Gabriel explicó que Rusia es uno de los pocos beneficiarios del conflicto porque el bloqueo en el Estrecho de Hormuz eleva los precios del petróleo y gas, sus principales exportaciones, haciendo más seguro su suministro global de un día para el otro.
Rusia mantiene una condena diplomática firme a los ataques de Estados Unidos e Israel contra Irán, pero espera que Europa y otros pidan su energía ante la interrupción del Golfo Pérsico. Sobre Argentina, criticó el alineamiento vertical del presidente Javier Milei con Donald Trump, advirtiendo que agitar la capa roja ante un toro es riesgoso sin inteligencia ni defensa adecuada, y el país sufrirá el impacto económico.
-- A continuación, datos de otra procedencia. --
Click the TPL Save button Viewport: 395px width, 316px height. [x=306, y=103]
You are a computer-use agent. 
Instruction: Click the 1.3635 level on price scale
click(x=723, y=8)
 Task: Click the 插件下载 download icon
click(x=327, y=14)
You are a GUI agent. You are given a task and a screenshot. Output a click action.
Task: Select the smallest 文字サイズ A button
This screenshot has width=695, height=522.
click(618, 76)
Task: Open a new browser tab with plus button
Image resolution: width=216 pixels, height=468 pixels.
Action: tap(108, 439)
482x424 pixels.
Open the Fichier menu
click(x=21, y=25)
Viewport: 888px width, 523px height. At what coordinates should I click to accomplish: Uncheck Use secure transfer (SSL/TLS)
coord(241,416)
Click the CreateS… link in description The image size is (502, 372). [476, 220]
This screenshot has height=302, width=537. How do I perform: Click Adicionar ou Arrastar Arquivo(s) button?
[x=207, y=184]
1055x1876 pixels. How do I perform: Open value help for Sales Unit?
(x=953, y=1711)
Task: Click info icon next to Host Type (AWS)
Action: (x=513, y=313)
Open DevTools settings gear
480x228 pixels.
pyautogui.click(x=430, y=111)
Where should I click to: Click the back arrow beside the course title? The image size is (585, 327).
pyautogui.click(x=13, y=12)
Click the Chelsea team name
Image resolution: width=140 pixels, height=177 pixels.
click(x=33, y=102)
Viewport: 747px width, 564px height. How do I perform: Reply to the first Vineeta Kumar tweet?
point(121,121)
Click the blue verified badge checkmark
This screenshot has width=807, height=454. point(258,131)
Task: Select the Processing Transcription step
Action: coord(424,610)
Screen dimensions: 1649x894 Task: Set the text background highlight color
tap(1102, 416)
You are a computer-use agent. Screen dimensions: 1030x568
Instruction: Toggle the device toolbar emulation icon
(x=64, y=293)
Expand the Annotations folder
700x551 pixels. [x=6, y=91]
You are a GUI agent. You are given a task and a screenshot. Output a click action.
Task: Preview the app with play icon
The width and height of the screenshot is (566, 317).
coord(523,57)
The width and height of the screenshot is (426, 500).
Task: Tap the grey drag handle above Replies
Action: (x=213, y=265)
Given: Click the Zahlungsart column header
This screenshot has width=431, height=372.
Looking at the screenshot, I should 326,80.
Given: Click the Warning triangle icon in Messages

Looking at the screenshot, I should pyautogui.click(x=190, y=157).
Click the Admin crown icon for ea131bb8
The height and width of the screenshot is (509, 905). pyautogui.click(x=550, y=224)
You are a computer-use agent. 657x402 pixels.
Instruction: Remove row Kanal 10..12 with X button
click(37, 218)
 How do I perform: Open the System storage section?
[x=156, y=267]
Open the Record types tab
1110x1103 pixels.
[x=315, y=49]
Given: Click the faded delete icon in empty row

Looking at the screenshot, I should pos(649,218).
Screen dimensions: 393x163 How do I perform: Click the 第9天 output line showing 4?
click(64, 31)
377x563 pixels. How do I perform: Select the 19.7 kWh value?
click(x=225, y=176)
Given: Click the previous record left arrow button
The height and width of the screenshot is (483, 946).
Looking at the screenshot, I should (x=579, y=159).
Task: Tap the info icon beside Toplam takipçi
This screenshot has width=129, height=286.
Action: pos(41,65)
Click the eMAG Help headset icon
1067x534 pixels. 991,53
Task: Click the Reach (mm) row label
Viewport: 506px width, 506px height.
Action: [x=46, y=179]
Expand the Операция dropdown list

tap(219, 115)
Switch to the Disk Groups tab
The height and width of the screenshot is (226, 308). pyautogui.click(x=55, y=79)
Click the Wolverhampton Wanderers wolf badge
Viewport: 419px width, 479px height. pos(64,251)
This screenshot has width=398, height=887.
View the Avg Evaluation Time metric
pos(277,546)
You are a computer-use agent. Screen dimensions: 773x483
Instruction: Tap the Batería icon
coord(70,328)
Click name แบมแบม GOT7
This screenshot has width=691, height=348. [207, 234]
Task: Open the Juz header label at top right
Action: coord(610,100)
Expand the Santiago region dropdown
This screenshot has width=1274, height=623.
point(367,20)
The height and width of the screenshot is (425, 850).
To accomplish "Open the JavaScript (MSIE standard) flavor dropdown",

Respecto al programa nuclear iraní, inspectores del Organismo Internacional de Energía Atómica confirmaron que Irán enriquece uranio por encima del 20%, nivel solo útil para fines militares, con almacenamiento del material. La inteligencia estadounidense estimaba meses para un artefacto nuclear y años para montarlo en misil.
Sobre una posible invasión terrestre de EE.UU., Gabriel dudó por la presidencia unipersonal de Trump, que no consulta burocracia militar ni encuestas electorales, a diferencia de un líder convencional, en vísperas de elecciones de noviembre.
Esto amplía el análisis previo donde se culpó a Trump por romper en 2016 el acuerdo nuclear de Obama con Irán y la UE, reactivando su programa bélico pese a avances en negociaciones de Omán para almacenar uranio fuera del país.